What you have to do:
Report every line of the entries that contains the word "voyage".

=== Begin Enclosure ===

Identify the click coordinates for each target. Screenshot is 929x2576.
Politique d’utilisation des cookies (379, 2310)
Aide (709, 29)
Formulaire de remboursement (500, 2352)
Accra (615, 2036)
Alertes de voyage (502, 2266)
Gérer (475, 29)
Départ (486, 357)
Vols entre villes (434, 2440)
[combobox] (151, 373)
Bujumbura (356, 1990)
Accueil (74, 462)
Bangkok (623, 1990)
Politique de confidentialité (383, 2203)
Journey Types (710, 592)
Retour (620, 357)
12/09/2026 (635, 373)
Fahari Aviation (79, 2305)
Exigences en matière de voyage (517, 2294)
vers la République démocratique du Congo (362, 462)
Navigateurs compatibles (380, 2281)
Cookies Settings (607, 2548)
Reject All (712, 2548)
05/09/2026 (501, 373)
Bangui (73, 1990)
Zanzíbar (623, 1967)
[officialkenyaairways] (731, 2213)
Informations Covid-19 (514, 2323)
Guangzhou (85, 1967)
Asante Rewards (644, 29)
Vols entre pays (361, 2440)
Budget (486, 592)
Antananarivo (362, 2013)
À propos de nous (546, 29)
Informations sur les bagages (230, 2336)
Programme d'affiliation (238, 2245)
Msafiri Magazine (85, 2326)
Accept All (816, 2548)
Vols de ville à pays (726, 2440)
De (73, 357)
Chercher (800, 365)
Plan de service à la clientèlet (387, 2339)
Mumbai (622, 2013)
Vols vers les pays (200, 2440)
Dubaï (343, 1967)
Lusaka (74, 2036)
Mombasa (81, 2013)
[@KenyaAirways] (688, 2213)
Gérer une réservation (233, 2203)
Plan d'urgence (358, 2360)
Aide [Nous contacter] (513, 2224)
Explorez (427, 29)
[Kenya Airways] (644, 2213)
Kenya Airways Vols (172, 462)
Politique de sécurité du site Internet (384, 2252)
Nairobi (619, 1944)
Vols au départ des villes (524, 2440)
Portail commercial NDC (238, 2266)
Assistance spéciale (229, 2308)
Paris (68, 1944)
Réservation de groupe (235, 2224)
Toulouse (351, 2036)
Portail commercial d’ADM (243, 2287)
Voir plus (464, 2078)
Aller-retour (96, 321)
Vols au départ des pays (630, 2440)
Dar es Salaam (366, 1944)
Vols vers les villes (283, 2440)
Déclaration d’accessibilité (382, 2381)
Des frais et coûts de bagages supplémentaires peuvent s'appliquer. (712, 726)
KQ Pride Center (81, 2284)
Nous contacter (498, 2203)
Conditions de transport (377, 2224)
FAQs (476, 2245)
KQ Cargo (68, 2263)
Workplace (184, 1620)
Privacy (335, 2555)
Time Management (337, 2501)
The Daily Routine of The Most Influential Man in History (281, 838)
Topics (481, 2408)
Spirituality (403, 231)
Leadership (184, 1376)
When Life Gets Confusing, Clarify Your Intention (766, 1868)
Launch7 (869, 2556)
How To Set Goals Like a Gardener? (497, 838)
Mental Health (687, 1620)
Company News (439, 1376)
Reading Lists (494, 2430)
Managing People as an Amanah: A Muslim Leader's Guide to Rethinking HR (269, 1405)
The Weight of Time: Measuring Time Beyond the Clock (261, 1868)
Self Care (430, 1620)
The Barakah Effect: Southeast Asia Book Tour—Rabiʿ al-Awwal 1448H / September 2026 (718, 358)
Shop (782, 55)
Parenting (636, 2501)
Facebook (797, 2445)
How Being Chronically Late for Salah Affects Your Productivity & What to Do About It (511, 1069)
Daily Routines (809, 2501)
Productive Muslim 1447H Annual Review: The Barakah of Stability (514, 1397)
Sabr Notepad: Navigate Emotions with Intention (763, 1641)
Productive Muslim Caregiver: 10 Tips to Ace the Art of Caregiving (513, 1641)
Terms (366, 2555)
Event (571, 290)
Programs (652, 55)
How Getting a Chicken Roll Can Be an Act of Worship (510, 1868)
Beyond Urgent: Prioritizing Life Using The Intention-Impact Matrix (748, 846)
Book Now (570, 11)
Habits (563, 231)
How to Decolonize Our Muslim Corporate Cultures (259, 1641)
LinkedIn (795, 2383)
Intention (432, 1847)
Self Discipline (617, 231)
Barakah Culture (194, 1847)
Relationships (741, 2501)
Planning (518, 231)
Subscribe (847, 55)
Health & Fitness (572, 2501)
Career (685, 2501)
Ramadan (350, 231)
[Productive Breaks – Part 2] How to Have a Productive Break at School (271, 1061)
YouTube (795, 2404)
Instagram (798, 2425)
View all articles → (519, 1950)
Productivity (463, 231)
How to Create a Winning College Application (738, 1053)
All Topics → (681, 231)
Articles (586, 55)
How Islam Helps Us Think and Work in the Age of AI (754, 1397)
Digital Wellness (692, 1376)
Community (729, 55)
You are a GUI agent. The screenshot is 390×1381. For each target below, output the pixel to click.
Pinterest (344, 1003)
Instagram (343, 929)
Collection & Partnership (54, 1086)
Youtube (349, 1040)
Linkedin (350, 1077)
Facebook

=== End Enclosure ===

Result:
Alertes de voyage (502, 2266)
Exigences en matière de voyage (517, 2294)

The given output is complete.